#### SHORT PROBLEM
Rewrite the items from the line holding "Open the Chrome" through the end of the items, inclusive, changing "headset" to "headphones" and leaving everything else the same.

────────────────

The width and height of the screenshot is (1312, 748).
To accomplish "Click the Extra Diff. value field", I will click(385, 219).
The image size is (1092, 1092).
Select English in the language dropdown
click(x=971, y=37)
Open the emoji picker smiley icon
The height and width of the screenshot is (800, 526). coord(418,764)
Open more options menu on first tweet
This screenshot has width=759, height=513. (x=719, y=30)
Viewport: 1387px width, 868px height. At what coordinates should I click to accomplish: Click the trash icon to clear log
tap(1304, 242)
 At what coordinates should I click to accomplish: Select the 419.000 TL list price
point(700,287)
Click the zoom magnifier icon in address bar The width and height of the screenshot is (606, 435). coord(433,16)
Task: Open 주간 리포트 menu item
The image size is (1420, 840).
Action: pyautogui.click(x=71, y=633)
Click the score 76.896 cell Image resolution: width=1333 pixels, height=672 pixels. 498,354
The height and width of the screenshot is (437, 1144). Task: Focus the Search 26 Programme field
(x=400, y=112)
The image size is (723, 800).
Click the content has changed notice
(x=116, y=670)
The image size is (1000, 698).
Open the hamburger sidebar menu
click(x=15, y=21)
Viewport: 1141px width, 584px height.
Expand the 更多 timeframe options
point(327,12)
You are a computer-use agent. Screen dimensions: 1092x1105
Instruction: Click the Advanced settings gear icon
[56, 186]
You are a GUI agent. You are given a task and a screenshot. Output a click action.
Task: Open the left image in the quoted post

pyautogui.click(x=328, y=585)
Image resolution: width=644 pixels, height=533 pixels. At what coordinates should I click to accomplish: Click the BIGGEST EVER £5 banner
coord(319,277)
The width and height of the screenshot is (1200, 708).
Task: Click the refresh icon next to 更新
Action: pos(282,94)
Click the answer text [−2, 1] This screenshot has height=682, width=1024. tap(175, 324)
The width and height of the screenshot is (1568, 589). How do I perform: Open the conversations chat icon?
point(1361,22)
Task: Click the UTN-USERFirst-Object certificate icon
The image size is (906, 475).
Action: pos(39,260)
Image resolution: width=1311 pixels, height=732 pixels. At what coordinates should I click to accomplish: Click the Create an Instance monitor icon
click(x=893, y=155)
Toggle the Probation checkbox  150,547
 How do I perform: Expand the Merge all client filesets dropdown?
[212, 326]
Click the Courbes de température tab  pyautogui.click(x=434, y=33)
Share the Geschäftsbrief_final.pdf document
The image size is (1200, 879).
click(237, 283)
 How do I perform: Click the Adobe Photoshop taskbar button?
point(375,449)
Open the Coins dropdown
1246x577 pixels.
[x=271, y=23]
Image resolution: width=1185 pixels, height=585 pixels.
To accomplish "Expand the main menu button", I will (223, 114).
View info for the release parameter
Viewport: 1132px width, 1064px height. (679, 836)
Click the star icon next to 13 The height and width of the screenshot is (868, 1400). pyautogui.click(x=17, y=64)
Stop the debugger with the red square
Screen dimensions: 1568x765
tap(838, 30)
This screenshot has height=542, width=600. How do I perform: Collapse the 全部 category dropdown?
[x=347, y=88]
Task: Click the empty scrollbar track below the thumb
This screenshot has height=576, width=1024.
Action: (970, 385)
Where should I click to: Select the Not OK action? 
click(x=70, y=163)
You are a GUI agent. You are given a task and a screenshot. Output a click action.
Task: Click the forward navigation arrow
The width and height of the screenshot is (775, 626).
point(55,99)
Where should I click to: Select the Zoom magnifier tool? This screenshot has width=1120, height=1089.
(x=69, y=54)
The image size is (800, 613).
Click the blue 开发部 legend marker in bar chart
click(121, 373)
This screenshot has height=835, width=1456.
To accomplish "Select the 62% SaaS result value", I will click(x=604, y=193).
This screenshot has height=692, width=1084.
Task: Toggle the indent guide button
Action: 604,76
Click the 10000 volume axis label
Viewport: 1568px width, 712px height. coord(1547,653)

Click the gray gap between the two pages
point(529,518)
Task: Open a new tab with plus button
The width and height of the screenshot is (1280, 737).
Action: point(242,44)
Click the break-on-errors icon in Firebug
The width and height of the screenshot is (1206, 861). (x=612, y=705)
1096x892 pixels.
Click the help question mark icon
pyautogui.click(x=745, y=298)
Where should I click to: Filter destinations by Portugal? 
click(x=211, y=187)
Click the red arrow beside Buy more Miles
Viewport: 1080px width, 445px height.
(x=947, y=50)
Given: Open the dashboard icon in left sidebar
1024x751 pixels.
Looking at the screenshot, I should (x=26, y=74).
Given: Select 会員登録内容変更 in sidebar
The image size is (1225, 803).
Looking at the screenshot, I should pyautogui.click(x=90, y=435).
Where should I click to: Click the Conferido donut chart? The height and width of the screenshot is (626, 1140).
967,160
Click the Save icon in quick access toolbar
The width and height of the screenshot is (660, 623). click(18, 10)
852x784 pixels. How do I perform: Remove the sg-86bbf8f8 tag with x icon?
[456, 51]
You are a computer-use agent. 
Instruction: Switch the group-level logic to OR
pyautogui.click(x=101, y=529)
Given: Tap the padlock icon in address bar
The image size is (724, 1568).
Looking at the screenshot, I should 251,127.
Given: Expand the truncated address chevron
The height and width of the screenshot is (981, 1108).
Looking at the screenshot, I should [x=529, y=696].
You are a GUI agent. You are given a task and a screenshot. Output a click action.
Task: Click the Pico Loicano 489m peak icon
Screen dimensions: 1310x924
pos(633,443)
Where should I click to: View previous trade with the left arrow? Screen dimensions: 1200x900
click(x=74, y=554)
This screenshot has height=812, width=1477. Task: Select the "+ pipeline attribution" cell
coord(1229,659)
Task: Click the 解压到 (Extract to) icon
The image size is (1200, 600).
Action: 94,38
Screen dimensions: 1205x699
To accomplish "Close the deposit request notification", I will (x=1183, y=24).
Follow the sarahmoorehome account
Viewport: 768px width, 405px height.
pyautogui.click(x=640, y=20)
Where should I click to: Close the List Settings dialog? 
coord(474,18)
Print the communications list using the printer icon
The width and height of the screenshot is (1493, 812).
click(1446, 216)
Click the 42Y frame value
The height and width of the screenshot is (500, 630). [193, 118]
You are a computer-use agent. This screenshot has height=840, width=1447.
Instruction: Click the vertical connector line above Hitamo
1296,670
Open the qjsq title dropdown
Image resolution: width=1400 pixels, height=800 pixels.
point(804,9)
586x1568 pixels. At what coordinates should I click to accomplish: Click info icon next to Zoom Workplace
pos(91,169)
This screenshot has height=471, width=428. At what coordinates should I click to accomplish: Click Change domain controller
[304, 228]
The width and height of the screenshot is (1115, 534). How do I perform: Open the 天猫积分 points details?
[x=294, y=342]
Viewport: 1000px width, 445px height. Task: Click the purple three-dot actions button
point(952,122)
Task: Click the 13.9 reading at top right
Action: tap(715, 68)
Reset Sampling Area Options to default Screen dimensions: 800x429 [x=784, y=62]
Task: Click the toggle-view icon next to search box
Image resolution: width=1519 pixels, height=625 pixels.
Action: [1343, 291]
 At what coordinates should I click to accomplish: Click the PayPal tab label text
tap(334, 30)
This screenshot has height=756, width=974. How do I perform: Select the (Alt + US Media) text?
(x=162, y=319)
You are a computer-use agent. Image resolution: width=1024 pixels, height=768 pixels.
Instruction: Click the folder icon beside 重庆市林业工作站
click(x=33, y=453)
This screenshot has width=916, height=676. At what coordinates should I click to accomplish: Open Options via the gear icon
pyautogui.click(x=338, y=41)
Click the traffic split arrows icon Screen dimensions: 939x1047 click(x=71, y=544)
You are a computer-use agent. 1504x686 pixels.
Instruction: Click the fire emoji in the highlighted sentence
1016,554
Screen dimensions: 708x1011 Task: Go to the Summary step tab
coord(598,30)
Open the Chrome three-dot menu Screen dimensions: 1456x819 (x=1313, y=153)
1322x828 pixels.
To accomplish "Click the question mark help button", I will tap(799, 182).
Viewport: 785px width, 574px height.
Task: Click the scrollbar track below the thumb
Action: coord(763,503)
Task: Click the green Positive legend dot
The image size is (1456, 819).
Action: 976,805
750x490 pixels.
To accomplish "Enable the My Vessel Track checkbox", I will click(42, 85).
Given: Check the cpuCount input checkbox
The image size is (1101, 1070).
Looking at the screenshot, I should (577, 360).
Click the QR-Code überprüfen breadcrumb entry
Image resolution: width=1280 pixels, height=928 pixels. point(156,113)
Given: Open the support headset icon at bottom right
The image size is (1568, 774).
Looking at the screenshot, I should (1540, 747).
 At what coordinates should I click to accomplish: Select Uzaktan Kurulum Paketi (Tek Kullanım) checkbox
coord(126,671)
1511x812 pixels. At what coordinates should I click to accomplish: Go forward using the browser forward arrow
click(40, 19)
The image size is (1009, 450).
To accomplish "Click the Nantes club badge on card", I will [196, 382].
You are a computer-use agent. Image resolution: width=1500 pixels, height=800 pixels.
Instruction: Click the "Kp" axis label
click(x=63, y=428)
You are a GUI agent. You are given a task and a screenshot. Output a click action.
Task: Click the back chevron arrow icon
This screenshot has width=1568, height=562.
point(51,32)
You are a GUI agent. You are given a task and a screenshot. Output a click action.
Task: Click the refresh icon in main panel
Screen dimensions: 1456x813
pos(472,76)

────────────────

#### RESULT OF THE TASK
Open the Chrome three-dot menu Screen dimensions: 1456x819 (x=1313, y=153)
1322x828 pixels.
To accomplish "Click the question mark help button", I will tap(799, 182).
Viewport: 785px width, 574px height.
Task: Click the scrollbar track below the thumb
Action: coord(763,503)
Task: Click the green Positive legend dot
The image size is (1456, 819).
Action: 976,805
750x490 pixels.
To accomplish "Enable the My Vessel Track checkbox", I will click(42, 85).
Given: Check the cpuCount input checkbox
The image size is (1101, 1070).
Looking at the screenshot, I should (577, 360).
Click the QR-Code überprüfen breadcrumb entry
Image resolution: width=1280 pixels, height=928 pixels. point(156,113)
Given: Open the support headphones icon at bottom right
The image size is (1568, 774).
Looking at the screenshot, I should (1540, 747).
 At what coordinates should I click to accomplish: Select Uzaktan Kurulum Paketi (Tek Kullanım) checkbox
coord(126,671)
1511x812 pixels. At what coordinates should I click to accomplish: Go forward using the browser forward arrow
click(40, 19)
The image size is (1009, 450).
To accomplish "Click the Nantes club badge on card", I will [196, 382].
You are a computer-use agent. Image resolution: width=1500 pixels, height=800 pixels.
Instruction: Click the "Kp" axis label
click(x=63, y=428)
You are a GUI agent. You are given a task and a screenshot. Output a click action.
Task: Click the back chevron arrow icon
This screenshot has width=1568, height=562.
point(51,32)
You are a GUI agent. You are given a task and a screenshot. Output a click action.
Task: Click the refresh icon in main panel
Screen dimensions: 1456x813
pos(472,76)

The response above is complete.